Foto durchs Türfenster
GANZ PRIVAT: Ex-„Fußball-Gott" Olaf Marschall wetzt in der Küche zwar gern die Messer, kennt aber immer noch nur eine wahre Leidenschaft - das runde Leder. Nach seiner langen Profi-Karriere will der einstige Stürmer nun Trainer werden. Gern auch im Ausland. Von Marita Gies
Der Hund ist zwar ein Belgier, sieht aber seinem Herrchen, einem Sachsen, ziemlich ähnlich: Beide haben dunkle Locken, die sich freundlich wippend ums Gesicht legen. Zugegeben, das ist auch schon die einzige Ähnlichkeit. Nichts gegen den Hund, trotzdem muss man sagen: zum Glück für Olaf Marschall. Der „Fußball-Gott" sieht nämlich viel besser aus als Chuck, der holländische Hirtenhund, der aus Belgien stammt. Mit seinen hellen Augen, farblich irgendwo zwischen Blau und Grau, den kleinen Fältchen daneben und dem Mund, der stets bereit scheint, sich zu einem Lächeln zu kräuseln, sitzt Olaf Marschall am Küchentresen. Er gestikuliert lebhaft mit den Händen und regt sich über das Schulsystem auf. Der 41-Jährige weiß, wovon er spricht. Seine 19-jährige Tochter Dominique hat zwar die schulische Laufbahn schon abgeschlossen, doch der 13-jährige Nicolas geht noch aufs Gymnasium.

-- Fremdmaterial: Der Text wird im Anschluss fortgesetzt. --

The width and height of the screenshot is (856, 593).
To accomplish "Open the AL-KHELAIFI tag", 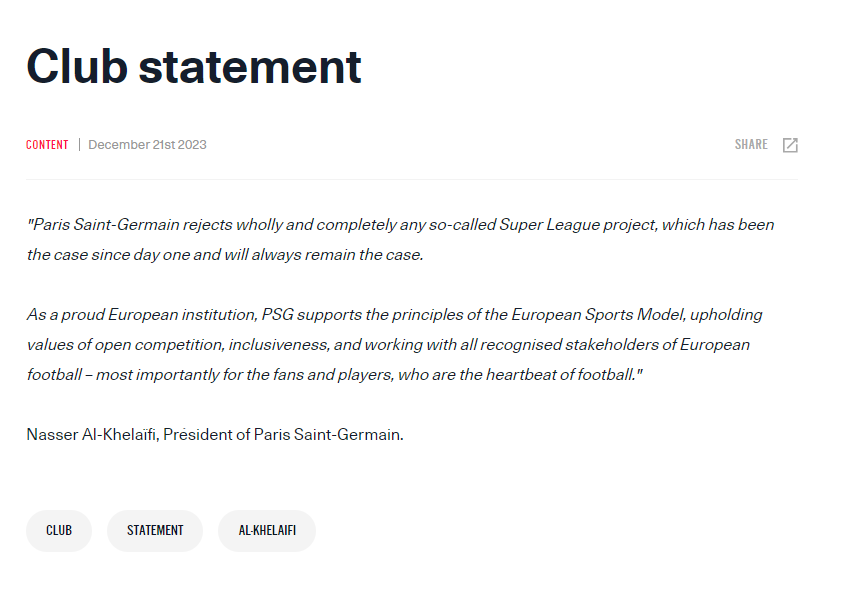I will click(267, 531).
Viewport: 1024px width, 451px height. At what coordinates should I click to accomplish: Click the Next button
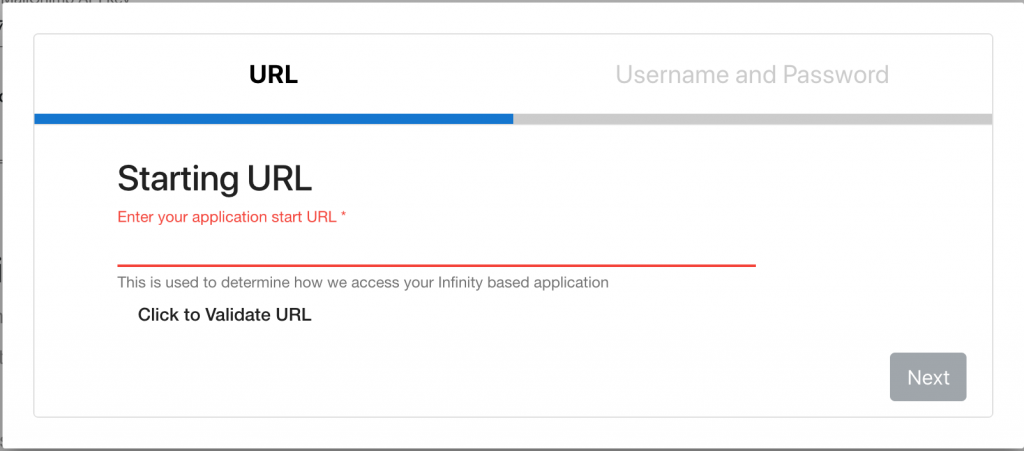928,377
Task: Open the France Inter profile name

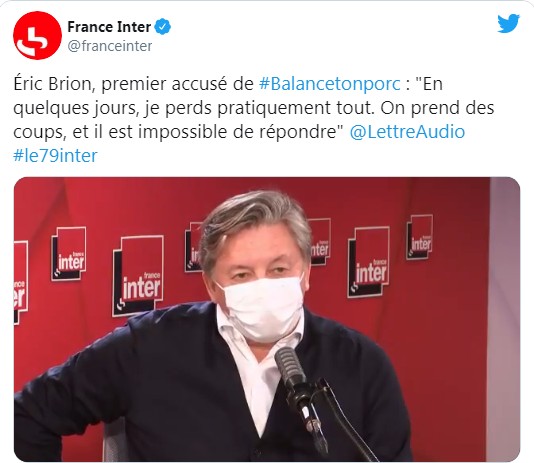Action: [109, 27]
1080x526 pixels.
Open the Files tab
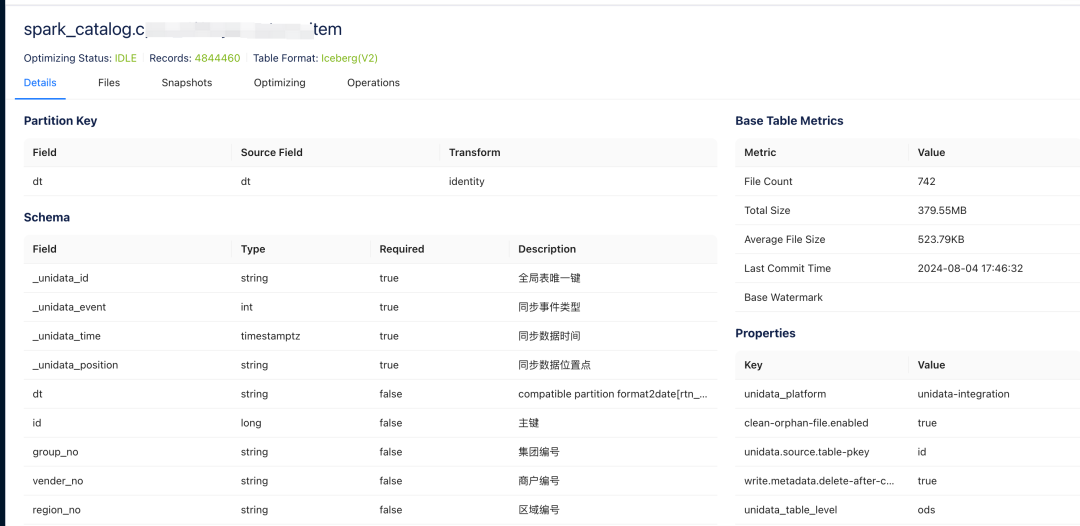[109, 83]
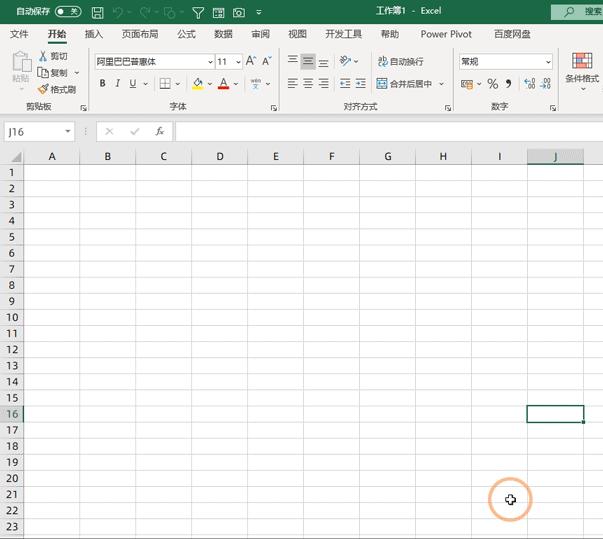Click the Increase Font Size icon
The width and height of the screenshot is (603, 539).
coord(250,62)
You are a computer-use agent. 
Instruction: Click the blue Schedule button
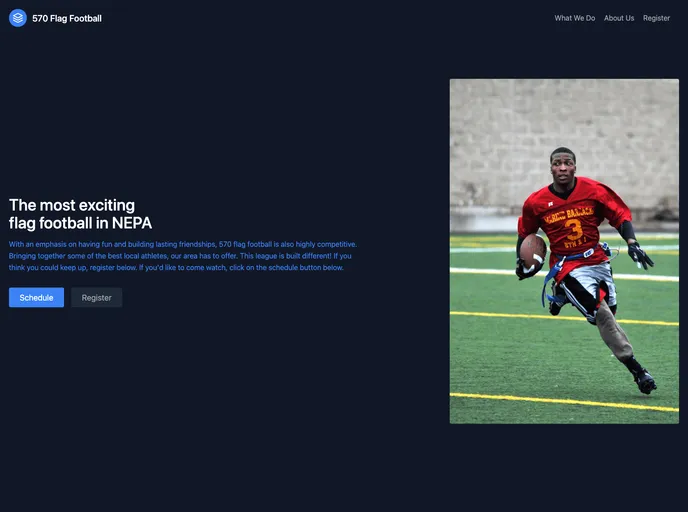(36, 297)
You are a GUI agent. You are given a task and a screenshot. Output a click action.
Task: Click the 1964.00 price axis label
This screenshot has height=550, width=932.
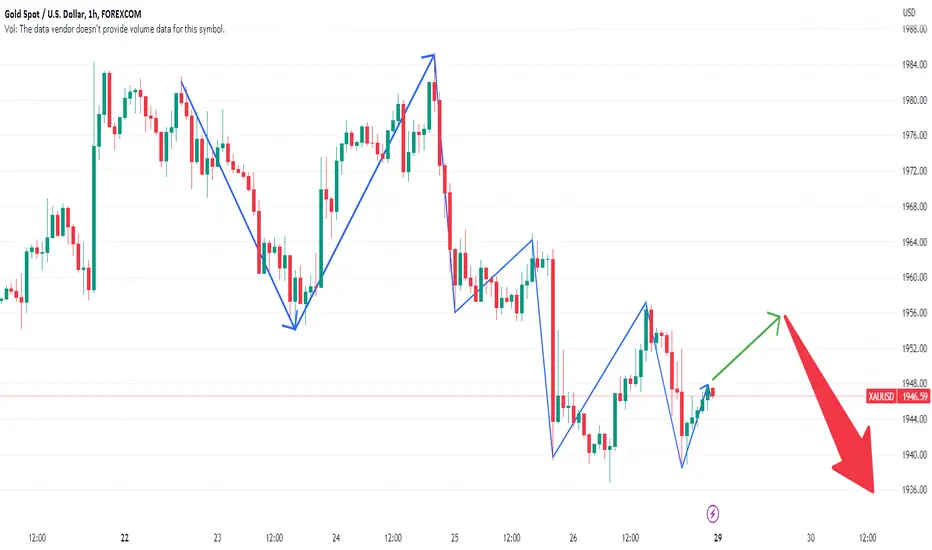click(x=914, y=242)
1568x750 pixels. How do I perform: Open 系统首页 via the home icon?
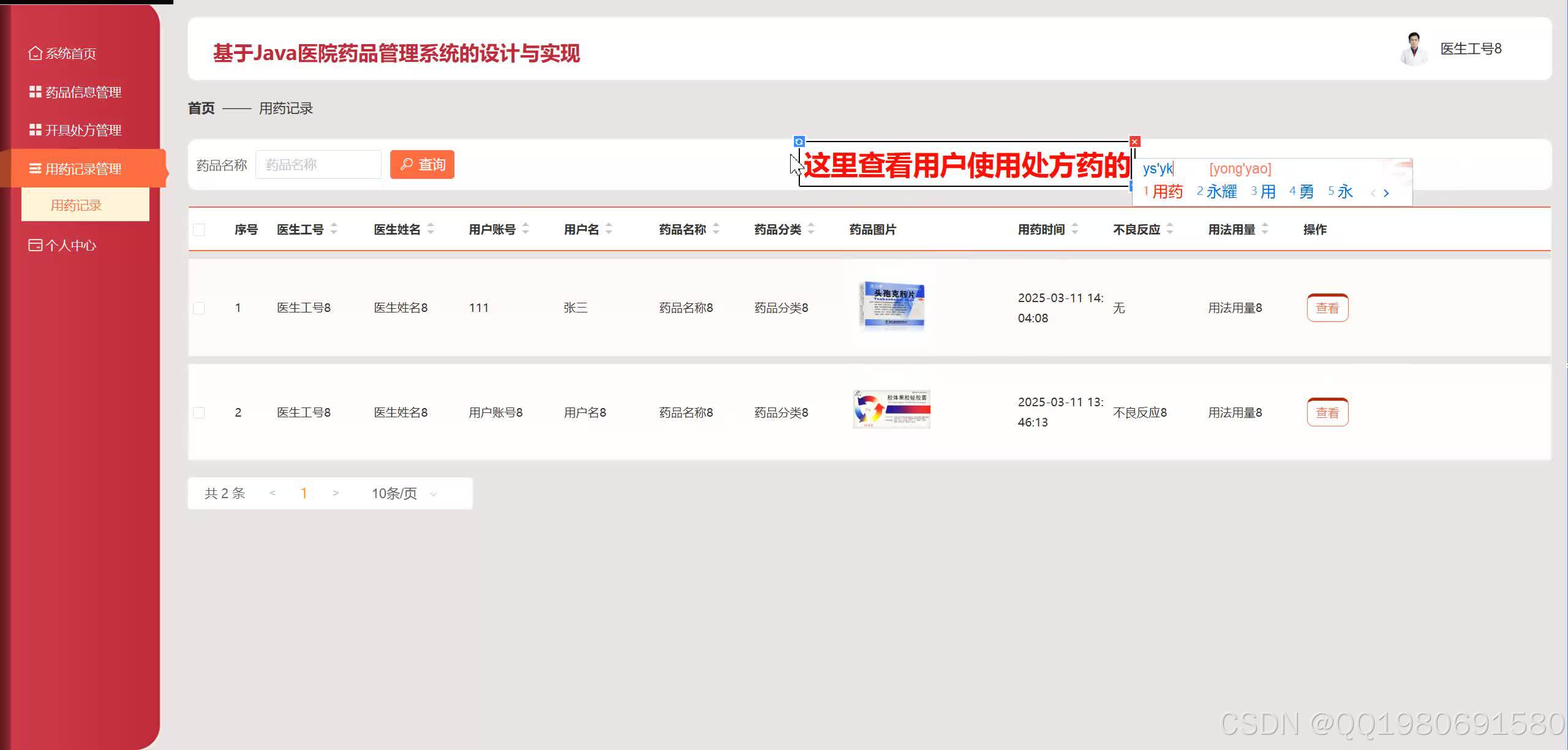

In den Kreis Kaiserslautern hat es die vier 1994/95 verschlagen, als Olaf Marschall von Dresden (er spielte bei Dynamo) über Kaiserslautern nach Niederkirchen in der Verbandsgemeinde Otterberg umzog. Sie wollten aufs Land, sagt der Fußballer, der im Juni erst seinen Trainerschein gemacht hat und jetzt auf seine erste Stelle als Coach hofft. In dem 2000-Seelen-Dorf hatten die Kinder Freiheit zum Spielen, das war ausschlaggebend bei der Wahl. „Niederkirchen war Zufall, das Haus hat gepasst." Ein Einfamilienhaus an einem Wendehammer.

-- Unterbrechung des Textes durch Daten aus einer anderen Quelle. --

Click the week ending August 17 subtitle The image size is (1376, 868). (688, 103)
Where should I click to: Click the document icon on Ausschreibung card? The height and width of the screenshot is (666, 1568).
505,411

Nach der dritten Tasse Kaffee und ein paar Vollkornkeksen kommt der Sportler ins Fußball-Fabulieren, erinnert sich an bessere Zeiten seines Vereins, des 1. FC Kaiserslautern, für den er zuletzt als Amateurtrainer gearbeitet hat. „Heute fehlen die gestandenen Figuren", meint Marschall, wobei er im nächsten Atemzug anfügt: „Keiner spielt aus Absicht schlecht." Frau Heidi, die gerade einen Heimshop mit dänischer Mode eröffnet hat, wirft ein: „Die waren damals alle länger hier. Ihr kanntet euch. Heute ist es ein Job."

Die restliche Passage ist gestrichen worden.